A great many funny things happen on the way to the track, among them memories of a time in Florence when the touchstones of art seemed as close as the walls. The magic returns in unlikely spots--when, for example, horses "recede into space like the figures reflected in the background bulbs and mirrors of Flemish paintings," or the moralistic voice of Savonarola echoes between sessions at the $2 window. Barich reports that during his six-week betting binge he never lost more than $128--or made more than $192. In fact, he gained far more. He wrote an enchanted book and found a soul-sustaining insight: "What was any renaissance but a sudden bias in favor of hope?" Readers can only be biased in favor of more from this gifted centaur.

SOLO

by Jack Higgins

Stein & Day; 249 pages; $11.95

Jack Higgins (The Eagle Has Landed) is a pseudonym of Harry Patterson (The Valhalla Exchange). Both names have become synonyms for popular thrillers, and Solo will not do the Higgins/Patterson reputation any harm. The trouble this time starts with a handsome Greek named John Mikali, who is not only a veteran of the French Foreign Legion but a world-famous pianist as well. Grieving over the death of his grandfather at the hands of the Greek junta, Mikali efficiently assassinates the colonel responsible and discovers that he has a genuine aptitude for this kind of work. He also has a terrific cover; very few classical musicians are international hit men on the side.

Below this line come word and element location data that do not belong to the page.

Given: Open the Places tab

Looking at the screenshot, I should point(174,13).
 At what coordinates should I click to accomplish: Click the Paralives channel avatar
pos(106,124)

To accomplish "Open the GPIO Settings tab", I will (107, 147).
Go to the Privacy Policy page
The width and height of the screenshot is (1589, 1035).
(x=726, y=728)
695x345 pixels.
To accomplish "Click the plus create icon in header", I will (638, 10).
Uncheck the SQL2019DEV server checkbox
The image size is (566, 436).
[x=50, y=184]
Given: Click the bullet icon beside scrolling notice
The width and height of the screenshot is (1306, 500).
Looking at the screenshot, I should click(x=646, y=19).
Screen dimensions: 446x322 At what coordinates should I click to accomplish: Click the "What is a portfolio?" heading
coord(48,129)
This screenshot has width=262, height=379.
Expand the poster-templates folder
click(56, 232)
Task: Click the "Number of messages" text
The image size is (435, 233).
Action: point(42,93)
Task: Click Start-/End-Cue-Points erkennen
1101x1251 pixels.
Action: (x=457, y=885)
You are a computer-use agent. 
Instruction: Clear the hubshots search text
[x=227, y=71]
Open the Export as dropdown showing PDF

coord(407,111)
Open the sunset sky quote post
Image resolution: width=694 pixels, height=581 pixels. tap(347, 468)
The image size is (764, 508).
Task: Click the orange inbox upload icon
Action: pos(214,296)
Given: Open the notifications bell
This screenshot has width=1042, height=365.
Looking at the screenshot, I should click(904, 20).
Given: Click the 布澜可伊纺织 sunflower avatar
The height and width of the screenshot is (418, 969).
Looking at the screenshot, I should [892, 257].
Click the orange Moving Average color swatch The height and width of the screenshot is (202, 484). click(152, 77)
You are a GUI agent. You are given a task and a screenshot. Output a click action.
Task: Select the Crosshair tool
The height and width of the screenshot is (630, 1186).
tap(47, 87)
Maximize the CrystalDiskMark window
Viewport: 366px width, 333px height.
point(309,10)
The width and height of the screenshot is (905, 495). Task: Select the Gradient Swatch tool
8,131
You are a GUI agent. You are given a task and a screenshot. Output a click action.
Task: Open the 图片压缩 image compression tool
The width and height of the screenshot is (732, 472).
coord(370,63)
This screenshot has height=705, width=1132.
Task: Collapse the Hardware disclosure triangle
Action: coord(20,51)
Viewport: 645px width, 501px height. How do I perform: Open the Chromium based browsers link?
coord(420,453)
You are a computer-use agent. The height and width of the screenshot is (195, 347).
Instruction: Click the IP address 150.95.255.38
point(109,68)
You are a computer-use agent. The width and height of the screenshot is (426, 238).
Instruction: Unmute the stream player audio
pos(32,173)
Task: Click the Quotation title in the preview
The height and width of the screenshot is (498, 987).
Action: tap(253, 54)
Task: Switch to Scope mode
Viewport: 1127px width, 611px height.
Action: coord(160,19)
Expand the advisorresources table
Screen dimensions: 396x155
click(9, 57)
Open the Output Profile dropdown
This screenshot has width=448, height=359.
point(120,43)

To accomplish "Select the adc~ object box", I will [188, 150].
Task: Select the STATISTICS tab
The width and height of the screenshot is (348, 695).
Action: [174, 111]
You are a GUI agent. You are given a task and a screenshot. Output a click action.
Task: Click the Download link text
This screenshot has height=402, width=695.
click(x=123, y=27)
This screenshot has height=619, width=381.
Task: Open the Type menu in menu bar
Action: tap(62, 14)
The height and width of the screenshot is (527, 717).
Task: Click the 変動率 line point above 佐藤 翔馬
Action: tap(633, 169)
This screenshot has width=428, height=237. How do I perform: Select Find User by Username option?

Once he establishes this premise, Higgins keeps things moving. Of course, Mikali will run afoul of the one man capable of discovering his double life. Of course, these adversaries will stage their final showdown on the occasion of Mikali's greatest triumph, a concert in London's Albert Hall. The plot, as formally predictable as a minuet, diverts without disturbing. Higgins' prose is simple to the point of sketchiness. Sentences lack verbs--a lot of sentences. Cliches nudge the brain along well-worn paths: "That sixth sense that had kept him alive for so long now, scenting danger like some jungle animal. . ." Yet if it is impossible to believe any of this, it is hard not to enjoy it. And reading Solo is less strenuous than watching seagulls. A lot of seagulls.